This is not a good reputation for Jeff Bezos to have. #nsa #snowden

If Jeff Bezos treats Amazon’s customers’ secrets the way that the Washington Post treats the government’s, well.  That should be a factor in determining whether to buy data storage from the man.

The $52.6 billion “black budget” for fiscal 2013, obtained by The Washington Post from former ­intelligence contractor Edward Snowden, maps a bureaucratic and operational landscape that has never been subject to public scrutiny.

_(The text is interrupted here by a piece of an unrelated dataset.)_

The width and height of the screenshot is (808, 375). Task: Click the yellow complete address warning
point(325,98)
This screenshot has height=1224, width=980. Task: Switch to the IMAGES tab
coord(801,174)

Although the government has annually released its overall level of intelligence spending since 2007, it has not divulged how it uses the money or how it performs against the goals set by the president and Congress.

As the DNI noted, there’s a reason for that: “Our budgets are classified as they could provide insight for foreign intelligence services to discern our top national priorities, capabilities and sources and methods that allow us to obtain information to counter threats.”

I’m not going to belabor this further: suffice it to say that nobody asked my permission before they started leaking classified information in order to do harm to the United States of America, and I am disgusted that the Washington Post has apparently decided to join in on that project.

Moe Lane

 

10 thoughts on “This is not a good reputation for Jeff Bezos to have. #nsa #snowden”

  1. Two words that ought to strike fear – and maybe some wisdom – into the NSA chiefs … “Church Committee”.
    .
    While I agree, Moe, that there are things that ought not be shared, there have also plenty of avenues and opportunities since 9/11 for the NSA et al to share what they *could*.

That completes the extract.